The Union contends, in essence, that Proposal I constitutes an
appropriate arrangement within the meaning of section 7106(b)(3) of the
Statute. In support of its position, the Union cites the decision of
the U.S. Court of Appeals for the District of Columbia Circuit in
American Federation of Government Employees, AFL-CIO, Local 2782 v.
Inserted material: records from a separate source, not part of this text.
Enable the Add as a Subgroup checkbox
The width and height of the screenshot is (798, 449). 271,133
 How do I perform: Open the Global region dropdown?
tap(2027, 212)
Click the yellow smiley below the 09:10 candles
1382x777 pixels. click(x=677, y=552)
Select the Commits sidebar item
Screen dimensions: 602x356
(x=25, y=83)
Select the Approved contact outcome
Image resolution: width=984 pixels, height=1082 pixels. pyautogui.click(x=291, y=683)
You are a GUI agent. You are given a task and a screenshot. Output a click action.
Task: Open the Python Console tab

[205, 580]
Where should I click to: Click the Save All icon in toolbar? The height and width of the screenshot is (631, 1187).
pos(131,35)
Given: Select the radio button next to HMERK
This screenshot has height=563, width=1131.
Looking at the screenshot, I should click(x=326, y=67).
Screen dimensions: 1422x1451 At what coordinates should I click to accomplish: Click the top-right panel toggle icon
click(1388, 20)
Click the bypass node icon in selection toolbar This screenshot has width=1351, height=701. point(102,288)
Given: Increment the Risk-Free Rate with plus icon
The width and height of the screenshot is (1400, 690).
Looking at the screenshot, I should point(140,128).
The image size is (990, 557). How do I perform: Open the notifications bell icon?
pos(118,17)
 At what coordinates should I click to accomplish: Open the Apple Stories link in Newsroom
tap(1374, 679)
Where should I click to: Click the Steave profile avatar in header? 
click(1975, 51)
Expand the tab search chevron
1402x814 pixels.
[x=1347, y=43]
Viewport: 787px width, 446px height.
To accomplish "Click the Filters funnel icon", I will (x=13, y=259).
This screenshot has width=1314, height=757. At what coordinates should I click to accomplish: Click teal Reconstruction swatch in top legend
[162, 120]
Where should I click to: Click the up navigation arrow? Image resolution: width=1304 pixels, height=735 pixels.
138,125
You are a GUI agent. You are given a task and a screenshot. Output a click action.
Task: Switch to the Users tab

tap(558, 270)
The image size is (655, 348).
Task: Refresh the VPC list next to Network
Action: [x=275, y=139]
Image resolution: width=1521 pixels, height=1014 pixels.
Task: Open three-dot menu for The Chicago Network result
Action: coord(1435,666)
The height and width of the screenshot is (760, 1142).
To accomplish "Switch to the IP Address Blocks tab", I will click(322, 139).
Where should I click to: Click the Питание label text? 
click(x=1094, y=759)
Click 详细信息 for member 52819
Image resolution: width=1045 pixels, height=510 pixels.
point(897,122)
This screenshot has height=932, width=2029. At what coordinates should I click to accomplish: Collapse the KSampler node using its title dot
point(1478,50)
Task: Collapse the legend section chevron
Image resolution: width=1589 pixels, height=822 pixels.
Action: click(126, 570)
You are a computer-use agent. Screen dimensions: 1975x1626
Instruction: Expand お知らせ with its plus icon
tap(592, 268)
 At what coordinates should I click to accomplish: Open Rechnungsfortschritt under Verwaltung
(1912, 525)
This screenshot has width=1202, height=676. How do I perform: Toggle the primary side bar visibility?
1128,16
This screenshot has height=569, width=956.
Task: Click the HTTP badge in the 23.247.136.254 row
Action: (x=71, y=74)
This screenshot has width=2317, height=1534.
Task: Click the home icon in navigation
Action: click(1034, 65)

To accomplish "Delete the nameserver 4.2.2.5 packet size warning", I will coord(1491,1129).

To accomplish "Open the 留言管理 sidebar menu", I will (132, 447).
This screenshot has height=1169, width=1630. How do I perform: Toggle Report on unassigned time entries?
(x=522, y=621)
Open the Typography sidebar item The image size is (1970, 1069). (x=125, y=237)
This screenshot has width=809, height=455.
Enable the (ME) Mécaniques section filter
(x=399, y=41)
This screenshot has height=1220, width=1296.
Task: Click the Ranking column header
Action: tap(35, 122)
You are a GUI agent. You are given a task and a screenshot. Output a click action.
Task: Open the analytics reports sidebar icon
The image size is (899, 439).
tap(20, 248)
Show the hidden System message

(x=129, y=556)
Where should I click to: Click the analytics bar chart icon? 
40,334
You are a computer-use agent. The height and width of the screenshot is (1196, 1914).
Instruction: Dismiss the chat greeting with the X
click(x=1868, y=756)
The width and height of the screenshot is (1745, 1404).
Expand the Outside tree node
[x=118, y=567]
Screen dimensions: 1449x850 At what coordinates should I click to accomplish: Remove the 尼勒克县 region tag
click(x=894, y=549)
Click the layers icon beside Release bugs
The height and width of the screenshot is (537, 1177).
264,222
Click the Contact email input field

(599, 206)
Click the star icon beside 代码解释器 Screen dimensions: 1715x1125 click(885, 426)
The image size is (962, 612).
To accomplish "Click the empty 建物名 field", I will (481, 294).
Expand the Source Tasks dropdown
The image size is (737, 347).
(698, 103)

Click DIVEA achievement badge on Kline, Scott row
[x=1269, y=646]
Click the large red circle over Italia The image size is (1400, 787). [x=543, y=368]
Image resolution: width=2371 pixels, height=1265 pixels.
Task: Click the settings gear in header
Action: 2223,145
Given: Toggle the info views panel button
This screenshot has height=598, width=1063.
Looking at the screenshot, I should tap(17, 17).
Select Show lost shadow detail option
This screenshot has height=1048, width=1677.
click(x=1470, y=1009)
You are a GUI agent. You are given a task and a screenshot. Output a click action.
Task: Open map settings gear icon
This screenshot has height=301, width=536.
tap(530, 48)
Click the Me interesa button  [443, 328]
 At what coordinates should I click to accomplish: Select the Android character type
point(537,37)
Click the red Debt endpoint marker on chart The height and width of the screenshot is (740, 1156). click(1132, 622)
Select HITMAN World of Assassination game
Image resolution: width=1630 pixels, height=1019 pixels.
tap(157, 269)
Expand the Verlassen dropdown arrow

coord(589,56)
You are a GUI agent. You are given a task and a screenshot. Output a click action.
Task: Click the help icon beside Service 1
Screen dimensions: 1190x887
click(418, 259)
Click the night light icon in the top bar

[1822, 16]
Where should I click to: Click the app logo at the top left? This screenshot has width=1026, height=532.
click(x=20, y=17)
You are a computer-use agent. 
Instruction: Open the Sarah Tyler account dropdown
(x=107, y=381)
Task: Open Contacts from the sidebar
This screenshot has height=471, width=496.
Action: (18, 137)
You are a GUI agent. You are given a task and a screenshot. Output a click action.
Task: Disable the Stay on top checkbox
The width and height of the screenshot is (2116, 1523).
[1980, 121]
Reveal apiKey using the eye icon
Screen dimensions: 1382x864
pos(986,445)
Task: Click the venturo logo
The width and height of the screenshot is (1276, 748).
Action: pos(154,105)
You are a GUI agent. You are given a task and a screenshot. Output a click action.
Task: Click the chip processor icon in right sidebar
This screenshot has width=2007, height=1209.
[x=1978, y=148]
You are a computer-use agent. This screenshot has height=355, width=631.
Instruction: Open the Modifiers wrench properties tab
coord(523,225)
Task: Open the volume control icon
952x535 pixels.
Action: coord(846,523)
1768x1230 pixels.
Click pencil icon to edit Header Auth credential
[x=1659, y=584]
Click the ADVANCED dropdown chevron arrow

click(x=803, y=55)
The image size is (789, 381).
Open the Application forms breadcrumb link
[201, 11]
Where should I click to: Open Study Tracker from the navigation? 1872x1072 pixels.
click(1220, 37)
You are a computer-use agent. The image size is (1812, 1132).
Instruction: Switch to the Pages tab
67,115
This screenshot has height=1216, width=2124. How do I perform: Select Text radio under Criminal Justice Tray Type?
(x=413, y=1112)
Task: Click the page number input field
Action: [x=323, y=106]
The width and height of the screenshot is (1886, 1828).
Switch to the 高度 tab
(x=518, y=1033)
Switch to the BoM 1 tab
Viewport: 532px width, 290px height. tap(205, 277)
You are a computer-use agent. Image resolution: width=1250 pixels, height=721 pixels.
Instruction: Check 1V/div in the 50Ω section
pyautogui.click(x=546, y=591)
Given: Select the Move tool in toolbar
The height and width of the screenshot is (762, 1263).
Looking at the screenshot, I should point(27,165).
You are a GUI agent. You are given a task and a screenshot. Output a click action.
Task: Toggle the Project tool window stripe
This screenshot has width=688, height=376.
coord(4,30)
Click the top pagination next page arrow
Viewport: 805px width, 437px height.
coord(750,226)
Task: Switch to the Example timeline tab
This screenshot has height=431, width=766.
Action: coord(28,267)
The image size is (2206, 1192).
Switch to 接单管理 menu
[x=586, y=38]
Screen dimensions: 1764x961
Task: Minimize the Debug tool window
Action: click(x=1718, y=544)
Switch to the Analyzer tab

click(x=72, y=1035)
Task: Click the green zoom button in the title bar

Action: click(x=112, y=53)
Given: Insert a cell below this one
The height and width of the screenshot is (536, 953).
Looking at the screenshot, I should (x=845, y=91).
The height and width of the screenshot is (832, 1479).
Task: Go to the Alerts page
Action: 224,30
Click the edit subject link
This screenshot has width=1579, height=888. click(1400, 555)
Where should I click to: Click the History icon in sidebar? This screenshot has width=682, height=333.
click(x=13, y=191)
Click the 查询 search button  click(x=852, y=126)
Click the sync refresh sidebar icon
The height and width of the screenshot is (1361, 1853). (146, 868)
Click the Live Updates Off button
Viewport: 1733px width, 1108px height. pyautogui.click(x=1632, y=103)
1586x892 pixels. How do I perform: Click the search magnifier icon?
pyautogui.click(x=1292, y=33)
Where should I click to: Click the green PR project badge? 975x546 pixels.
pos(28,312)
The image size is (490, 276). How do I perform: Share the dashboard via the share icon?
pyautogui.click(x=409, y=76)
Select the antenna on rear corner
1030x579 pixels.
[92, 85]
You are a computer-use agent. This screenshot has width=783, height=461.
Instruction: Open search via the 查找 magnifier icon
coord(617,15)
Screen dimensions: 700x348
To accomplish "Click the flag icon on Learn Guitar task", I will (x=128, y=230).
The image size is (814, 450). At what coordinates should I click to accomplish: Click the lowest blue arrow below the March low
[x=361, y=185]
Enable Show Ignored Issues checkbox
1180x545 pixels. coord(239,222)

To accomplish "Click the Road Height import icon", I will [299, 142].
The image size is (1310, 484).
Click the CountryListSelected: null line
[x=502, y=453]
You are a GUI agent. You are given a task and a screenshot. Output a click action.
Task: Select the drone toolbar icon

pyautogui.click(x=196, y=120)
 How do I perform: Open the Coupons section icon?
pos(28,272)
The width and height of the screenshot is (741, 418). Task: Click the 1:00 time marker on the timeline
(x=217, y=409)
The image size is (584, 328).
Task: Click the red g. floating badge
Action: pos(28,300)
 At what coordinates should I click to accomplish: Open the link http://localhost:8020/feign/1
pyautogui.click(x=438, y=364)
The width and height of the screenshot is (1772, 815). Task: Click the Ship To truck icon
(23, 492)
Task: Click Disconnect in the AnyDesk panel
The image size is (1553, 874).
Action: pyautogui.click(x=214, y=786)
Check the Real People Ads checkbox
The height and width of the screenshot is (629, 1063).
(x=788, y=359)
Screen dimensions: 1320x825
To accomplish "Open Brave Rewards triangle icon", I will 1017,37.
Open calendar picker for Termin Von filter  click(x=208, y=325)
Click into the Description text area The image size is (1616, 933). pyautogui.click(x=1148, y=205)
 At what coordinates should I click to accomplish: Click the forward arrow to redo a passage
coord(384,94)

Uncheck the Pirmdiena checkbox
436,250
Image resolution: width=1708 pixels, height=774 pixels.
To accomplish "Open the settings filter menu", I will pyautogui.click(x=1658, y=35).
Federal Labor Relations Authority, 702 F.2d 1183 (D.C. Cir. 1983),
reversing and remanding American Federation of Government Employees,
AFL-CIO, Local 2782 and Department of Commerce, Bureau of the Census,
Washington, D.C., 7 FLRA 91 (1981).
B. Analysis
According to its language and the Union's interpretation, which
interpretation the Authority adopts, Proposal I would require the Agency
to conduct a cost study to determine whether instituting a furlough or
retraining program for affected employees would be less costly than
conducting a RIF. In addition, Proposal I provides a suggested furlough
schedule as a part of the cost study by which management would calculate
the cost savings of temporarily laying off employees according to their
GS grade.
Contrary to the Agency's claim, the disputed proposal would not
require the Agency to take or refrain from taking any action whatever
with regard to the retention of employees. Rather, the proposal
requires management to consider certain alternative courses of action,
without placing any obligation on the Agency to adopt any of the
specified actions in lieu of a RIF. That is, Proposal I merely requires
management to consider various options before reducing the workforce,
and does not interfere with the exercise of management's right. As such
it constitutes an appropriate arrangement for employees adversely
affected by the Agency's right to conduct a RIF and therefore is within
the duty to bargain under section 7106(b)(3). Because Proposal I does
not interfere at all with the Agency's right under section 7106 to
conduct a RIF or retain employees, it is not necessary to apply any test
for determining "excessive interference" with the relevant management
right under section 7106(b)(3). National Association of Government
Employees, Local R14-87 and Kansas Army National Guard, 21 FLRA No. 4
(1986) (Provision 2).
C. Conclusion
The Authority finds, for the foregoing reasons, that Proposal I does
not interfere with the exercise of management rights. Rather, it
constitutes an appropriate arrangement for employees adversely affected
by the Agency's decision to conduct a RIF and, therefore, is within the
duty to bargain.
IV. Union Proposal II
For the purposes of this article, wage grade employees shall be
considered GS employees, GS-5 or below. Printing employees shall
be considered GS-10 and below.
A. Positions of the Parties
The Agency argues that because Proposal II involves matters relating
to the classification of positions which are excluded from the
definition of conditions of employment under section 7103(a)(14)(B) of
the Statute, it is nonnegotiable.
The Union contends that Proposal II merely concerns how wage grade
and printing employees will be covered under the furlough formula set
out in Proposal I.
B. Analysis
The Authority finds that the Agency misinterpreted the meaning of
Proposal II. According to its language and the Union's interpretation,
which interpretation the Authority adopts, Proposal II would merely
require that in conducting the cost study contemplated by Proposal I the
Agency would calculate the cost savings of furloughing wage grade and
printing employees in the same manner as specified GS employees. Thus,
the Agency's claim that Proposal II is excluded from the definition of
conditions of employment as defined by section 7103(a)(14)(B) of the
Statute cannot be sustained.
C. Conclusion
The Authority finds, for the foregoing reasons, that Proposal II does
not concern classification matters and is within the duty to bargain.
V. Order
Accordingly, pursuant to section 2424.10 of the Authority's Rules and
Regulations, IT IS ORDERED that the Agency shall upon request (or as
otherwise agreed to by the parties) bargain concerning Union Proposals I
and II. /*/
Issued, Washington, D.C., April 21, 1986.
/s/ Jerry L. Calhoun, Chairman
/s/ Henry B. Frazier III, Member
FEDERAL LABOR RELATIONS AUTHORITY
FOOTNOTES
(*) In finding these proposals within the duty to bargain the
Authority makes no judgment as to their merit.